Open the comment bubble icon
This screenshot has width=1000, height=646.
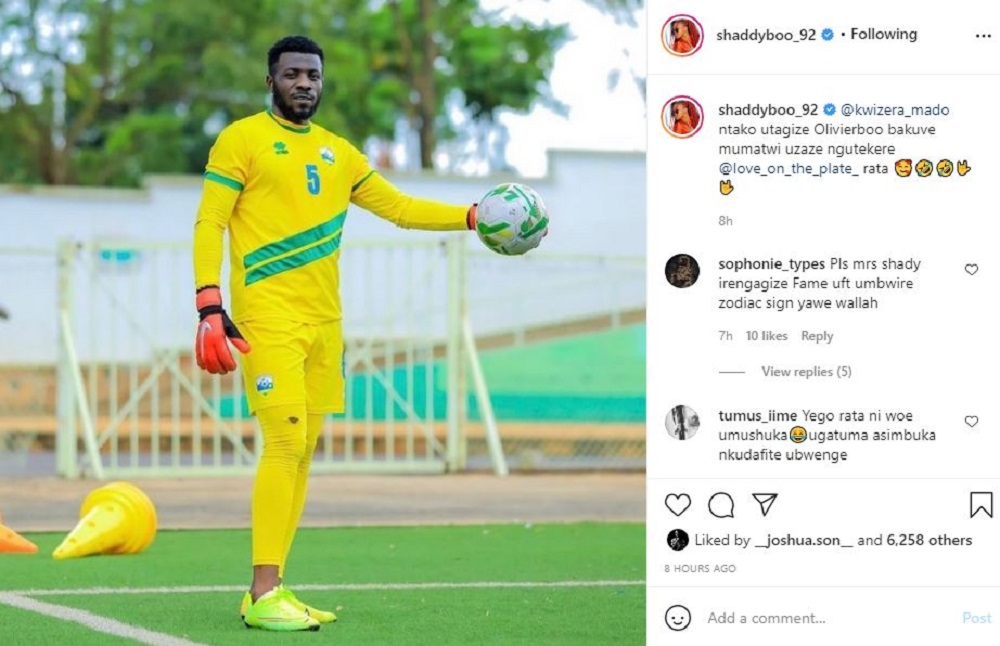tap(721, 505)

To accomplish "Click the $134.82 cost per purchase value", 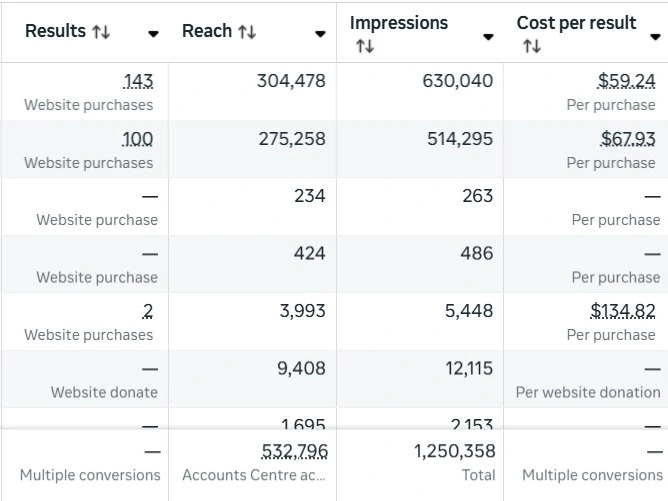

§ §

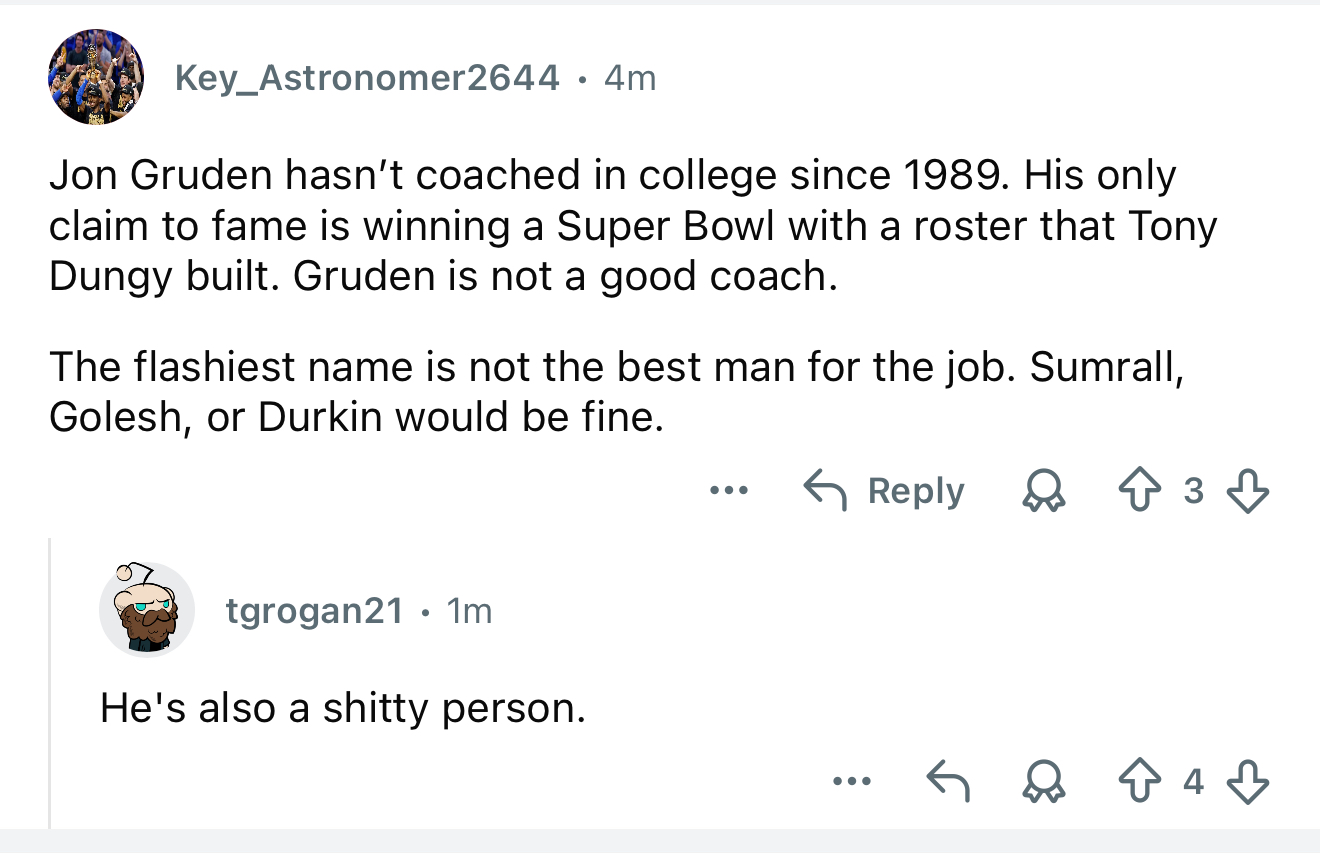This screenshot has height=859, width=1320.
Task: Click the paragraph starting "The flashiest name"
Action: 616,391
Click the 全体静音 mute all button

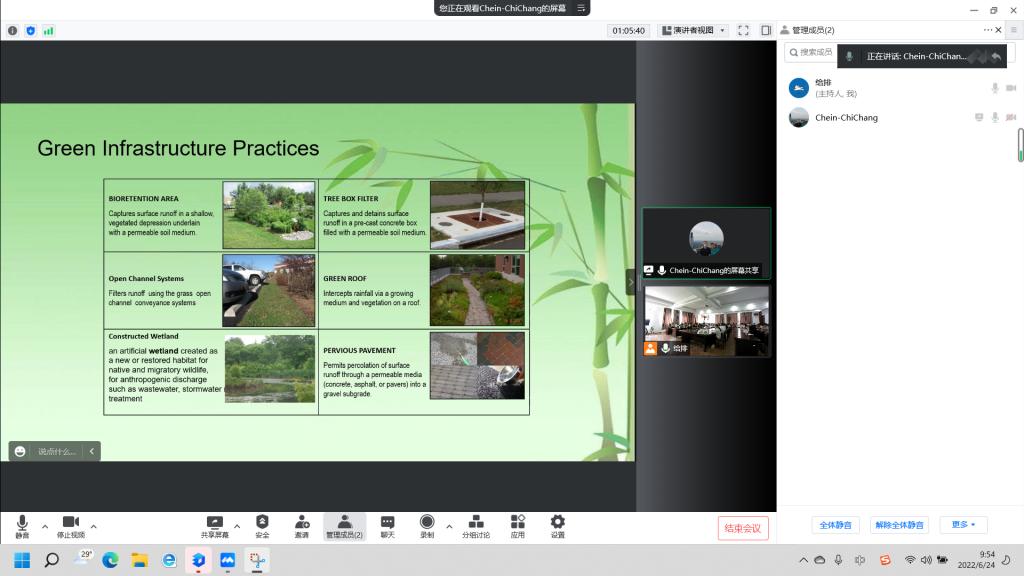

§ §

Task statement.
In the rows, from the line containing "Open the comment bubble icon" through the line containing "the $134.82 cost", swap "comment bubble icon" for "speech bubble icon" and give those lines again with everything else unchanged. Leave the pictures out of your answer.

Completed exercise.
Open the speech bubble icon
This screenshot has width=1000, height=646.
tap(721, 505)

To accomplish "Click the $134.82 cost per purchase value", 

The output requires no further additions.